Permis de conduire de votre pays d'origine ainsi qu'un permis de conduire international si votre permis n'est pas en alphabet latin. Les sociétés de location exigeront également une carte de crédit pour la caution.
Vaccins : aucun n'est requis, à l'exception d'un certificat de vaccination contre la fièvre jaune si vous arrivez d'un pays où la fièvre jaune est endémique.
Les drones nécessitent une autorisation préalable de la Commission de réglementation de l'aviation civile (Civil Aviation Regulatory Commission). Les drones non déclarés sont confisqués à l'aéroport.
Argent
Dinar jordanien. 1 dinar = 1.22 EUR.
Les cartes bancaires sont acceptées dans la plupart des hôtels, restaurants et musées. On trouve des distributeurs automatiques partout, même dans les plus petites villes. Il est possible de marchander, mais ne vous attendez pas à une grosse réduction sur le prix : en Jordanie, le marchandage est plus un rituel social qu'un véritable moyen d'économiser de l'argent. Néanmoins, cela vaut la peine d'essayer.
Comment se comporter pour ne pas offenser les traditions locales
La Jordanie est un pays laïc, mais musulman. Les voyageuses ne sont pas tenues de porter le hijab ou de se couvrir les bras et les chevilles comme en Iran, bien que cela soit considéré comme une marque de respect. Les tenues courtes sont acceptables dans les zones balnéaires, mais ailleurs, elles peuvent attirer des regards désapprobateurs. Vous pouvez prendre un bain de soleil et nager en maillot de bain classique, bien que les femmes de la région portent généralement un burkini (un maillot de bain conçu pour les femmes musulmanes), non seulement pour éviter d’attirer l’attention, mais aussi pour se protéger du soleil.

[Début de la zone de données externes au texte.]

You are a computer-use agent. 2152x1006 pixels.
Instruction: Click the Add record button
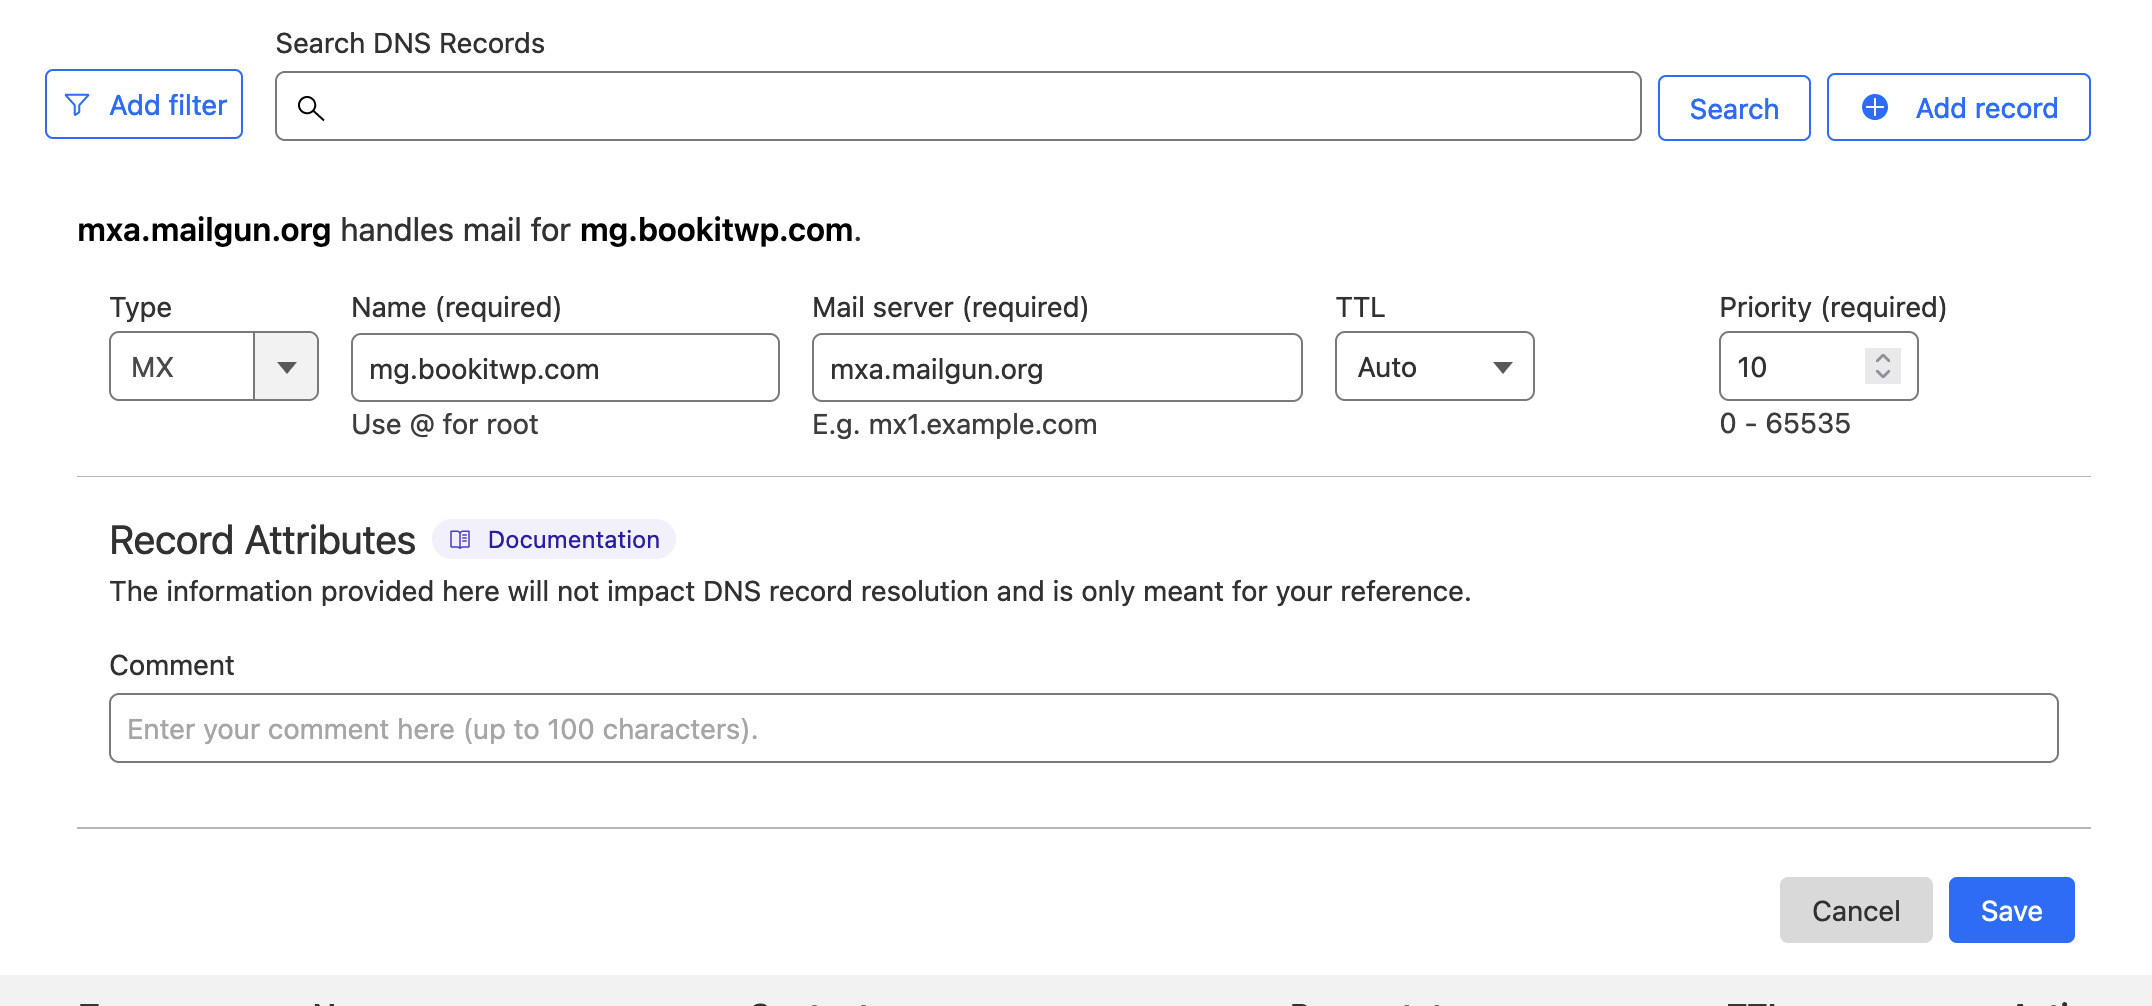(x=1957, y=107)
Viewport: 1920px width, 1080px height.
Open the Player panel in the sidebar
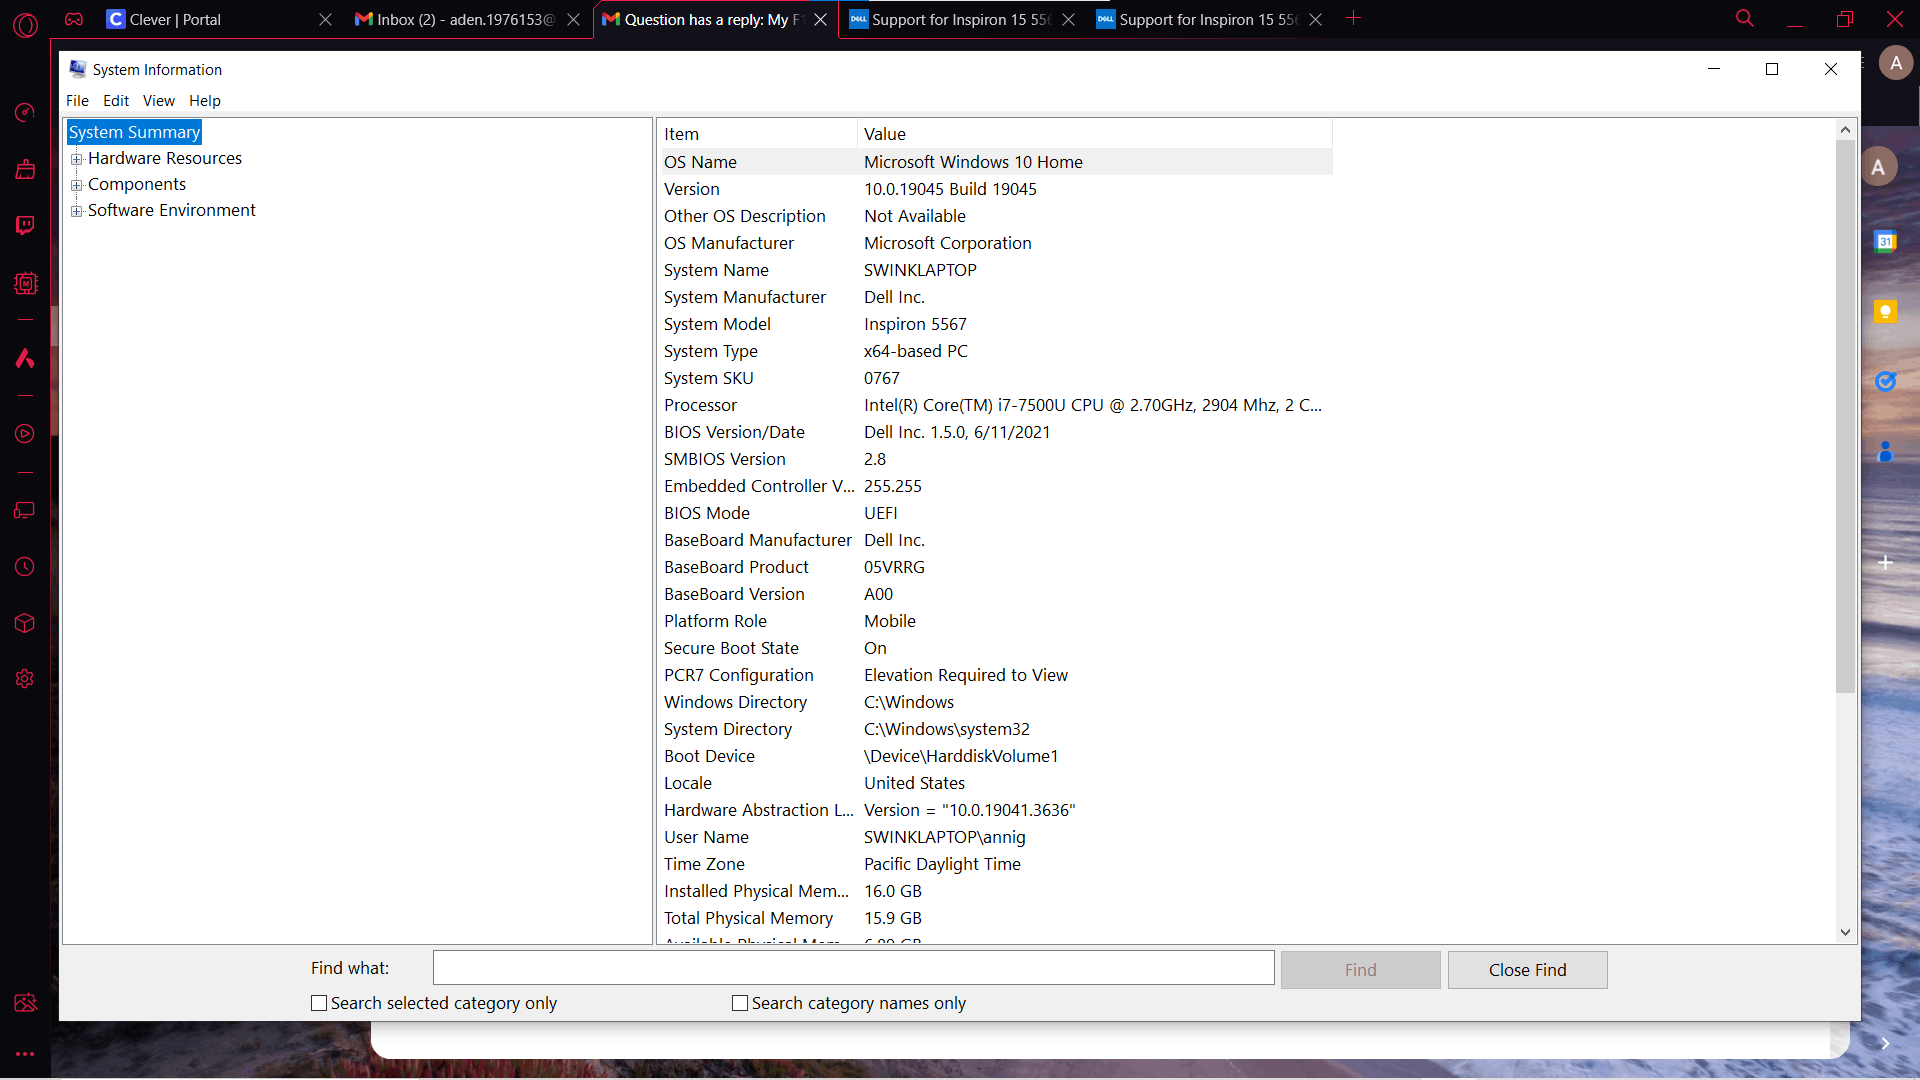[25, 434]
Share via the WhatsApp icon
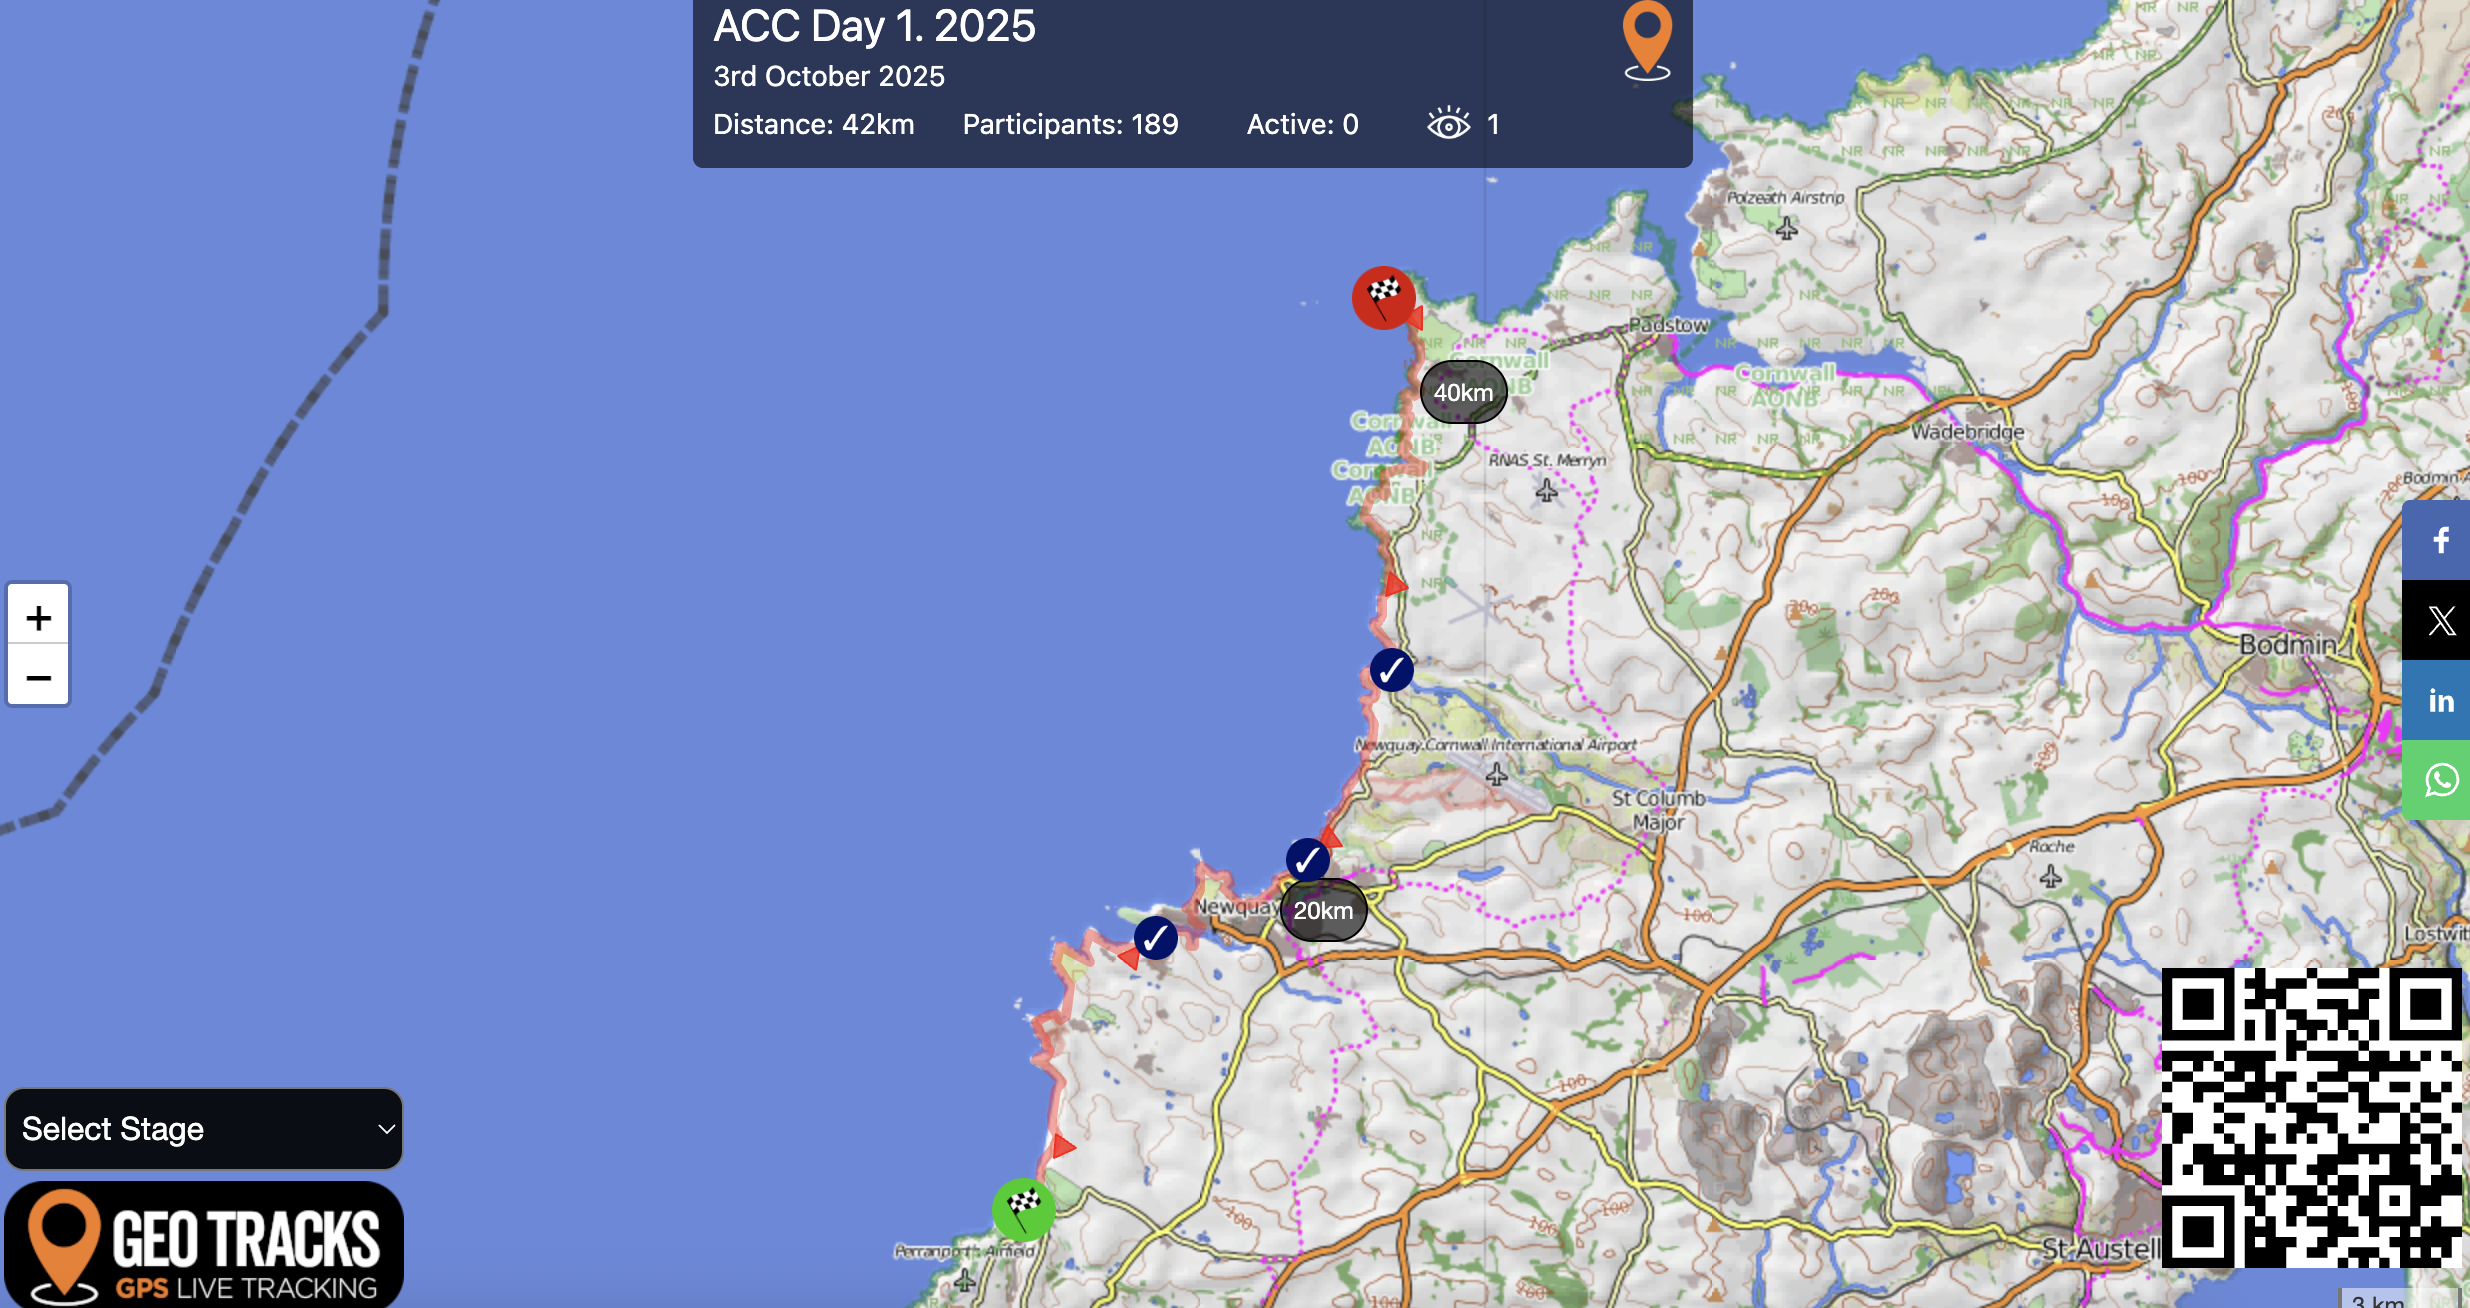 coord(2440,781)
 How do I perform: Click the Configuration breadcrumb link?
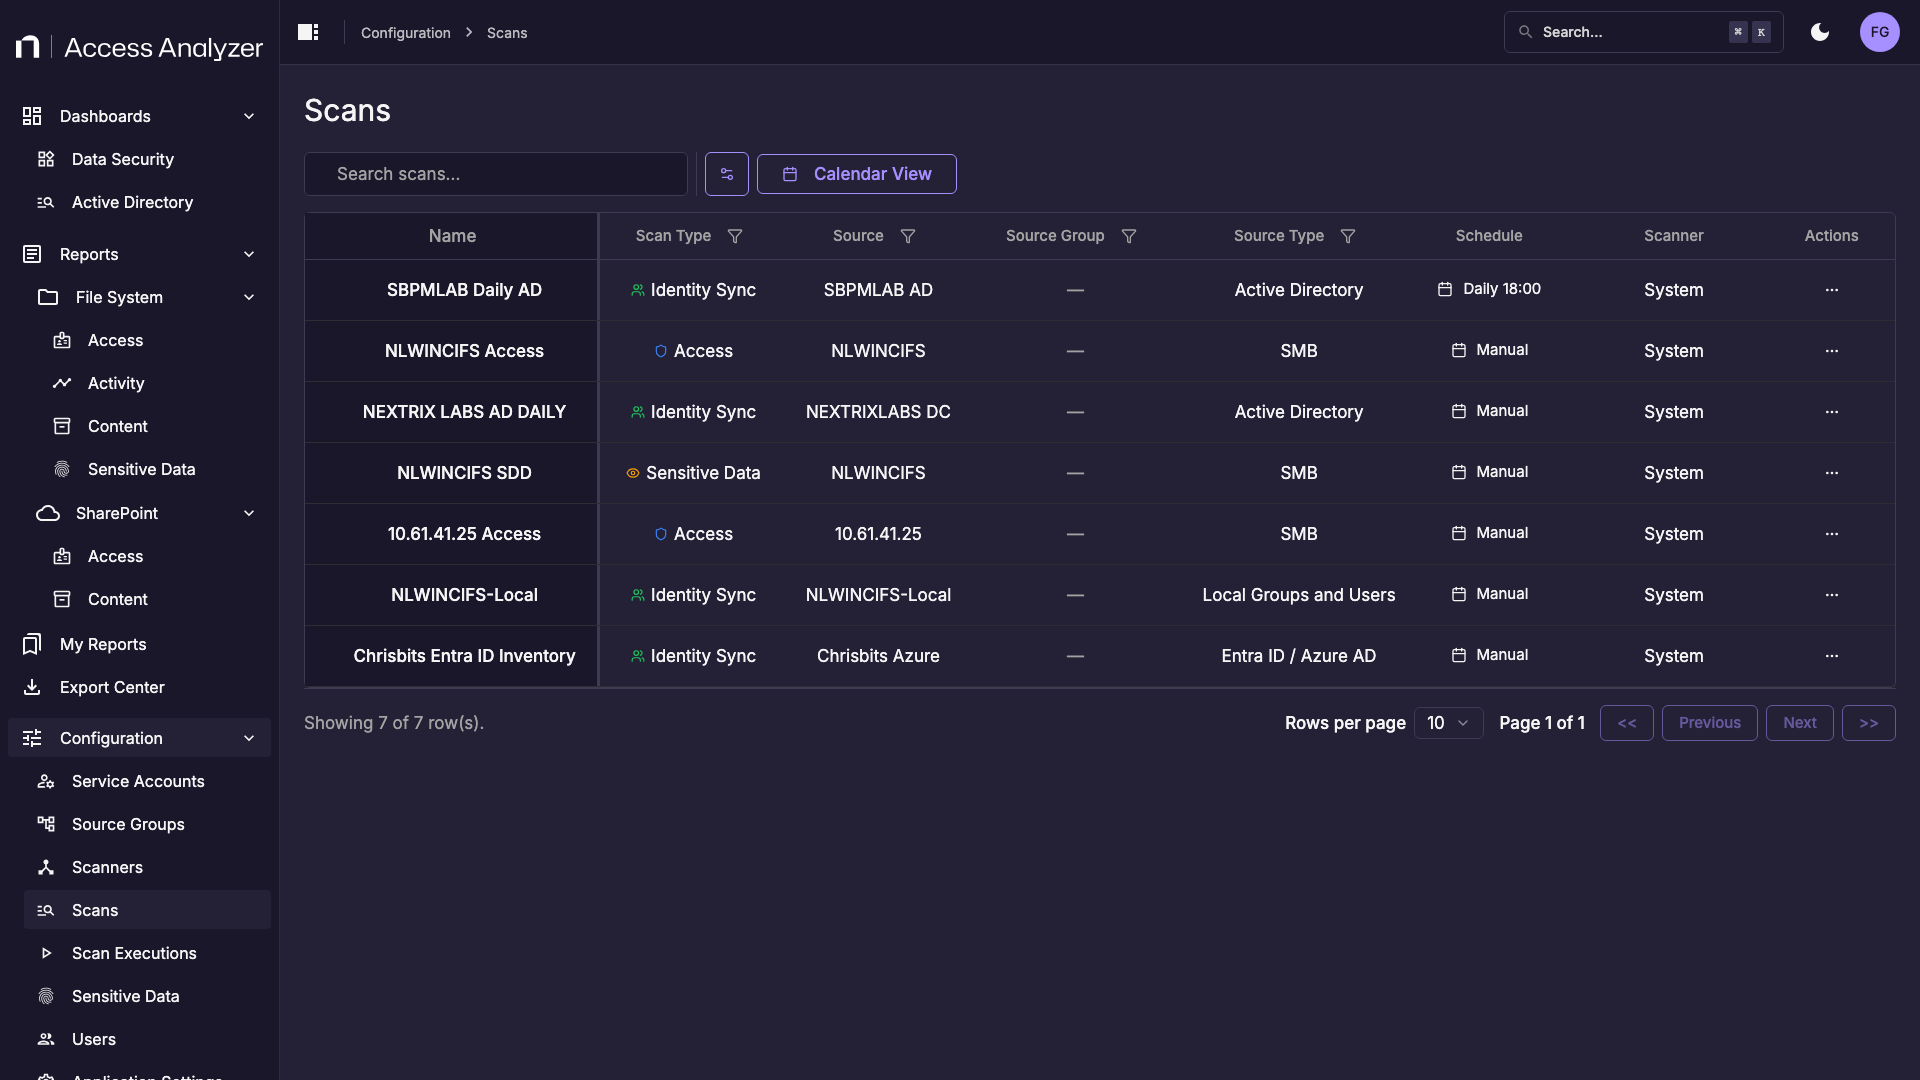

Dans les transports publics, il n'est pas d'usage qu'un homme et une femme s'assoient l'un à côté de l'autre s'ils n'ont pas de lien de parenté. On pourrait même vous demander de vous déplacer ou d'échanger votre place avec quelqu'un.
L'alcool est légal dans le pays et peut être acheté librement. L'exception est le mois du ramadan, où la majorité de la population jeûne.

Quand partir
La meilleure période pour visiter le pays, en termes de météo, est de mars à mai. Les journées sont chaudes et les nuits relativement fraîches, sans chaleur suffocante — l'idéal pour les longues promenades et les visites touristiques. Le printemps est donc la haute saison, avec tout ce que cela implique : des prix plus élevés pour les hôtels, les excursions et la nourriture, et de grandes foules sur les principaux sites touristiques.
L'automne et l'hiver sont propices à un séjour sur la mer Rouge — c'est la haute saison à Aqaba et dans ses environs. S'aventurer dans le désert à cette période de l'année peut être compliqué : les pluies sont fréquentes et peuvent entraîner la fermeture de routes. En hiver, il peut même neiger à Amman ou à Pétra.
Le pire moment pour visiter la Jordanie est l'été, lorsque la chaleur extrême atteint jusqu'à 50 °C. De nombreux hôtels sont fermés pendant cette période, tandis que d'autres baissent leurs prix. Si la chaleur ne vous dérange pas, vous pourrez faire des économies.